◆ INSTRUCTIONS TO FOLLOW:
In the answer, every entry must appear exactly as given.

◆ RECORDS SUPPLIED:
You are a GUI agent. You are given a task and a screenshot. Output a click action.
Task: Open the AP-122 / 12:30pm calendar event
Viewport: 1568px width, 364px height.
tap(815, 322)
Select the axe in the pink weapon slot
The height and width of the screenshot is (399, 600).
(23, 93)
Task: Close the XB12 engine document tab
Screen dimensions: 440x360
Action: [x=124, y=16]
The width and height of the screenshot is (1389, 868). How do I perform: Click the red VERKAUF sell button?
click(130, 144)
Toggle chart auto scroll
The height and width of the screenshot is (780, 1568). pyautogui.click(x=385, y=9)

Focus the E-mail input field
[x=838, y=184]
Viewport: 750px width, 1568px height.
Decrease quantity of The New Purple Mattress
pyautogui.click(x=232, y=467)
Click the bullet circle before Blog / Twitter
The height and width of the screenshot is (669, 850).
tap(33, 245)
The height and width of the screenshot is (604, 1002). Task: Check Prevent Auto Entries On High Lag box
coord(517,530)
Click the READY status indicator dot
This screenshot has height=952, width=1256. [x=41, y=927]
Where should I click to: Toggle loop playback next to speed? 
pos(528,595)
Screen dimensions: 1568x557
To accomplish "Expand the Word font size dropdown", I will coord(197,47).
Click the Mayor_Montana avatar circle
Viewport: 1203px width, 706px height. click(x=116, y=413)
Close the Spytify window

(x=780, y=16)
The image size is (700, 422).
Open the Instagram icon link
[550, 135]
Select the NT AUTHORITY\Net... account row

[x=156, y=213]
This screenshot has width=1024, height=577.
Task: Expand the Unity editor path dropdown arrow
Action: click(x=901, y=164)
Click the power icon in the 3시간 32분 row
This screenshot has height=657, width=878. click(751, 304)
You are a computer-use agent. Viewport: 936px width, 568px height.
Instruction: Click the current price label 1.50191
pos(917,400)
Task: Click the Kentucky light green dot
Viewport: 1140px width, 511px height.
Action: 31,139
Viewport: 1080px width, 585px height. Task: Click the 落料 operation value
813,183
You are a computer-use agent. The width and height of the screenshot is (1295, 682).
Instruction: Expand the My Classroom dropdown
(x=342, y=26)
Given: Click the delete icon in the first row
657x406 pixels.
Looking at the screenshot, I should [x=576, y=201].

◆ REPLY:
You are a GUI agent. You are given a task and a screenshot. Output a click action.
Task: Open the AP-122 / 12:30pm calendar event
Viewport: 1568px width, 364px height.
tap(815, 322)
Select the axe in the pink weapon slot
The height and width of the screenshot is (399, 600).
(23, 93)
Task: Close the XB12 engine document tab
Screen dimensions: 440x360
Action: [x=124, y=16]
The width and height of the screenshot is (1389, 868). How do I perform: Click the red VERKAUF sell button?
click(130, 144)
Toggle chart auto scroll
The height and width of the screenshot is (780, 1568). pyautogui.click(x=385, y=9)

Focus the E-mail input field
[x=838, y=184]
Viewport: 750px width, 1568px height.
Decrease quantity of The New Purple Mattress
pyautogui.click(x=232, y=467)
Click the bullet circle before Blog / Twitter
The height and width of the screenshot is (669, 850).
tap(33, 245)
The height and width of the screenshot is (604, 1002). Task: Check Prevent Auto Entries On High Lag box
coord(517,530)
Click the READY status indicator dot
This screenshot has height=952, width=1256. [x=41, y=927]
Where should I click to: Toggle loop playback next to speed? 
pos(528,595)
Screen dimensions: 1568x557
To accomplish "Expand the Word font size dropdown", I will coord(197,47).
Click the Mayor_Montana avatar circle
Viewport: 1203px width, 706px height. click(x=116, y=413)
Close the Spytify window

(x=780, y=16)
The image size is (700, 422).
Open the Instagram icon link
[550, 135]
Select the NT AUTHORITY\Net... account row

[x=156, y=213]
This screenshot has width=1024, height=577.
Task: Expand the Unity editor path dropdown arrow
Action: click(x=901, y=164)
Click the power icon in the 3시간 32분 row
This screenshot has height=657, width=878. click(751, 304)
You are a computer-use agent. Viewport: 936px width, 568px height.
Instruction: Click the current price label 1.50191
pos(917,400)
Task: Click the Kentucky light green dot
Viewport: 1140px width, 511px height.
Action: 31,139
Viewport: 1080px width, 585px height. Task: Click the 落料 operation value
813,183
You are a computer-use agent. The width and height of the screenshot is (1295, 682).
Instruction: Expand the My Classroom dropdown
(x=342, y=26)
Given: Click the delete icon in the first row
657x406 pixels.
Looking at the screenshot, I should [x=576, y=201].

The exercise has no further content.